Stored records

####################

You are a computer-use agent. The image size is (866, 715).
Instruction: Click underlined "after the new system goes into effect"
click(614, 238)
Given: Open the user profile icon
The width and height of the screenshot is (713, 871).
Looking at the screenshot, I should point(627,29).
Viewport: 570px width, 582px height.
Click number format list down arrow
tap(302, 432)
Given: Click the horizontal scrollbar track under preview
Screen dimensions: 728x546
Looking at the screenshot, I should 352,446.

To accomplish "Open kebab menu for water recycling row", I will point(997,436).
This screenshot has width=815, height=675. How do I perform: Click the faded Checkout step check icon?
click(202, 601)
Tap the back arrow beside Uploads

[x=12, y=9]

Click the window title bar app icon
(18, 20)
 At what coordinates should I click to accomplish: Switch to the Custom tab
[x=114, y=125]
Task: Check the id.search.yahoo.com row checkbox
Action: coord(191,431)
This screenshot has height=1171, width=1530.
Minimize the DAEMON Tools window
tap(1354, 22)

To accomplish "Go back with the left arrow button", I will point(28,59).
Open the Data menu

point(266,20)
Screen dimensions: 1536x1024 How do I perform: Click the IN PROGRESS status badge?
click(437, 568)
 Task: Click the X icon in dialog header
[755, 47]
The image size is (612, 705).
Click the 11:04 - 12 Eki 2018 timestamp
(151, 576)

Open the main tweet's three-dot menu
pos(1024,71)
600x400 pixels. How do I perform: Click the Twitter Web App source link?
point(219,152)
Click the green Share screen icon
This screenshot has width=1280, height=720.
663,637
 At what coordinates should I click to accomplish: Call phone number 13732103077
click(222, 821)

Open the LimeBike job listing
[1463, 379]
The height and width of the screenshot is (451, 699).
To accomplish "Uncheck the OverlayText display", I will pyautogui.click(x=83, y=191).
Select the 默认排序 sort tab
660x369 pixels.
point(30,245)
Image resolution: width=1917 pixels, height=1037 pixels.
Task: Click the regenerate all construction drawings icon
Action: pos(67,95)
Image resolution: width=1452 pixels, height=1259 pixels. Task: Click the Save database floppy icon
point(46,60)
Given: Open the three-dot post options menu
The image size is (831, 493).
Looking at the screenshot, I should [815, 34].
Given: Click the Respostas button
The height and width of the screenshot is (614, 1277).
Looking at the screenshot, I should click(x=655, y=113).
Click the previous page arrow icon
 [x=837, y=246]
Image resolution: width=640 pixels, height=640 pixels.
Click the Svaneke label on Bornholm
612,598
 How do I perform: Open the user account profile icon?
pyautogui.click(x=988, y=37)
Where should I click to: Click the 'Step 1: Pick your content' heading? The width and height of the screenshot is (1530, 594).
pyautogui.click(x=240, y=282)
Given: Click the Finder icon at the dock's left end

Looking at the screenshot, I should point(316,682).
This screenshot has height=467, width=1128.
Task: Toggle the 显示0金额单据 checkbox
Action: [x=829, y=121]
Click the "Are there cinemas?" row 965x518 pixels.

####################

About this exercise:
Copy out exactly the lines between the line with "The height and width of the screenshot is (614, 1277)." and the last line of the entries, counting both of those lines.

Task solution:
The height and width of the screenshot is (614, 1277).
Looking at the screenshot, I should click(x=655, y=113).
Click the previous page arrow icon
 [x=837, y=246]
Image resolution: width=640 pixels, height=640 pixels.
Click the Svaneke label on Bornholm
612,598
 How do I perform: Open the user account profile icon?
pyautogui.click(x=988, y=37)
Where should I click to: Click the 'Step 1: Pick your content' heading? The width and height of the screenshot is (1530, 594).
pyautogui.click(x=240, y=282)
Given: Click the Finder icon at the dock's left end

Looking at the screenshot, I should point(316,682).
This screenshot has height=467, width=1128.
Task: Toggle the 显示0金额单据 checkbox
Action: [x=829, y=121]
Click the "Are there cinemas?" row 965x518 pixels.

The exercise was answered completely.